Notice: The reproducibility variables underlying each score are classified using an automated LLM-based pipeline, validated against a manually labeled dataset. LLM-based classification introduces uncertainty and potential bias; scores should be interpreted as estimates. Full accuracy metrics and methodology are described in Coakley et alK. L. Coakley, T. Snelleman, H. Hoos, and O. E. Gundersen, "The embrace of open science: An analysis of a decade of AI research and 56 800 conference papers," Under Review, 2026..
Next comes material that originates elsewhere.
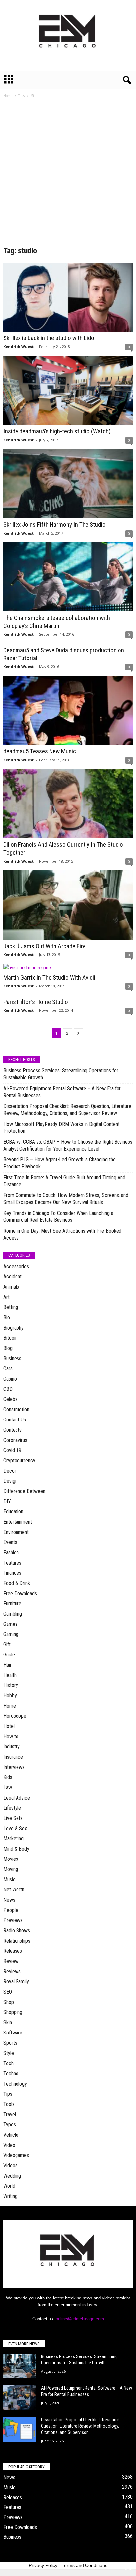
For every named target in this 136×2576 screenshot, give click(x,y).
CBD (8, 1389)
Learning to Think: Information-Theoretic Reinforcement Fine-Tuning for LLMs

Authors: Jingyao Wang, Wenwen Qiang, Zeen Song, Changwen Zheng, Hui Xiong

NeurIPS 2025 | Venue PDF | LLM Run Details

Reproducibility Variable Result LLM Response
Research Type Experimental Empirical results on various reasoning benchmarks and base models demonstrate the advantage of L2T across different tasks, boosting both reasoning effectiveness and efficiency.
Researcher Affiliation Academia Institute of Software Chinese Academy of Sciences, University of Chinese Academy of Sciences, The Hong Kong University of Science and Technology (Guangzhou), The Hong Kong University of Science and Technology
Pseudocode Yes Based on the above analyses, we propose Learning to Think (L2T), an information-theoretic reinforcement fine-tuning framework for LLMs (with pseudo-code in Appendix C).
Open Source Code Yes We have provided the code, data, and instructions in the supplemental material.
Open Datasets Yes We evaluate on multiple reasoning benchmarks, including AIME24-25, AMC, MATH500 [18], Minerva MATH [27], and Omni-MATH [13] (see Appendices E and G for more benchmarks, e.g., code generation). ... Human Eval consists of 164 Python programming tasks...
Dataset Splits Yes For Deep Scale R-1.5B-Preview ... fine-tune it on the 919 AIME questions (from 1989 to 2023); for Deep Seek-R1-Distill-Qwen-1.5B, we fine-tune on a random sample of 4,000 question-answer pairs from Numina Math [28].
Hardware Specification Yes All experiments are run on the A100 GPU clusters.
Software Dependencies No Additionally, we set the use_vllm flag to True to enable v LLM acceleration, with a GPU memory utilization of 0.8. We also utilize mixed precision training with BF16 enabled.
Experiment Setup Yes For optimization, we set the learning rate to 1e 6, weight decay to 0.01, and batch size to 256. ... The hyperparameters α (Eq.5) and β (Eq.3) are set to 0.8 and 0.6, respectively.